CHALLENGE:
Quote the lines below word for word, leaving out the pictures.

Lines excerpted from a collection
______
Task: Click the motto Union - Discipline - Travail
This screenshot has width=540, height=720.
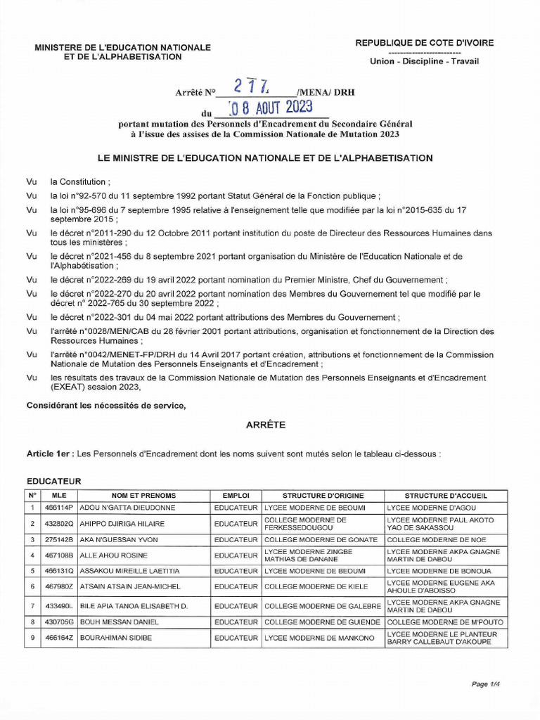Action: (x=424, y=61)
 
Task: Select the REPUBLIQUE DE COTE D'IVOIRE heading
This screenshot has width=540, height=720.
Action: (x=424, y=43)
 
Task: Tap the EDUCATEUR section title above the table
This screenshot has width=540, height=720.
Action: (x=53, y=481)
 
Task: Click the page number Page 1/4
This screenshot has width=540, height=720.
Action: (x=484, y=683)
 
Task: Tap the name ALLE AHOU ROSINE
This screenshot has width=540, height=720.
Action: (x=108, y=555)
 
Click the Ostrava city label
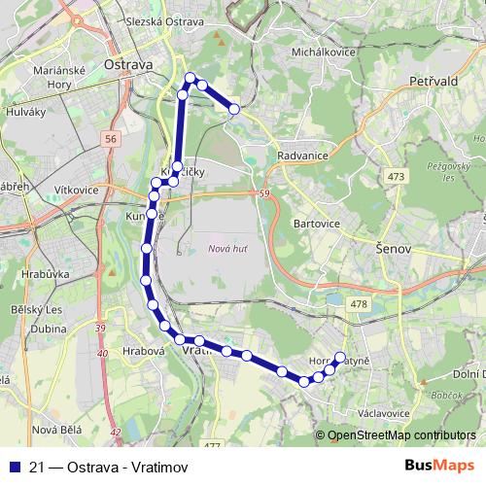(128, 64)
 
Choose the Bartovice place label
(316, 223)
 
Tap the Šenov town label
(395, 250)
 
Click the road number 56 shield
(111, 140)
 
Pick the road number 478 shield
(360, 304)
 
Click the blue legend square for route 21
(15, 465)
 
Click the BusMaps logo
(442, 464)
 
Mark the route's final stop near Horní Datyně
(340, 356)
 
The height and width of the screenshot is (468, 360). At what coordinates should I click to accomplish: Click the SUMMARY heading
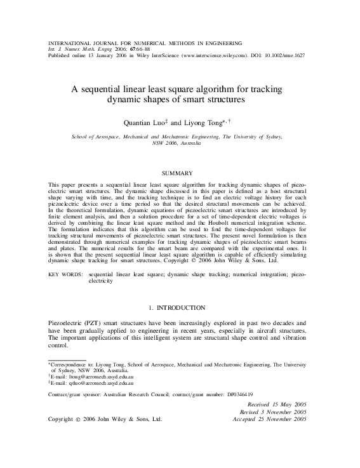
______
RESPONSE TO THIS TASK:
Task: Click the motto Union - Discipline - Travail
This screenshot has width=540, height=720.
Action: (x=424, y=61)
 
Task: Select the REPUBLIQUE DE COTE D'IVOIRE heading
This screenshot has width=540, height=720.
Action: (x=424, y=43)
 
Task: Tap the EDUCATEUR section title above the table
This screenshot has width=540, height=720.
Action: (x=53, y=481)
 
Task: Click the page number Page 1/4
This screenshot has width=540, height=720.
Action: (x=484, y=683)
 
Task: Tap the name ALLE AHOU ROSINE
This screenshot has width=540, height=720.
Action: (x=108, y=555)
 
Click the Ostrava city label
(128, 64)
 
Choose the Bartovice place label
(316, 223)
 
Tap the Šenov town label
(395, 250)
 
Click the road number 56 shield
(111, 140)
 
Pick the road number 478 shield
(360, 304)
 
Click the blue legend square for route 21
(15, 465)
 
Click the BusMaps logo
(442, 464)
 
Mark the route's final stop near Horní Datyně
(340, 356)
 
The height and width of the screenshot is (468, 360). At what coordinates should I click to accomplish: Click the SUMMARY heading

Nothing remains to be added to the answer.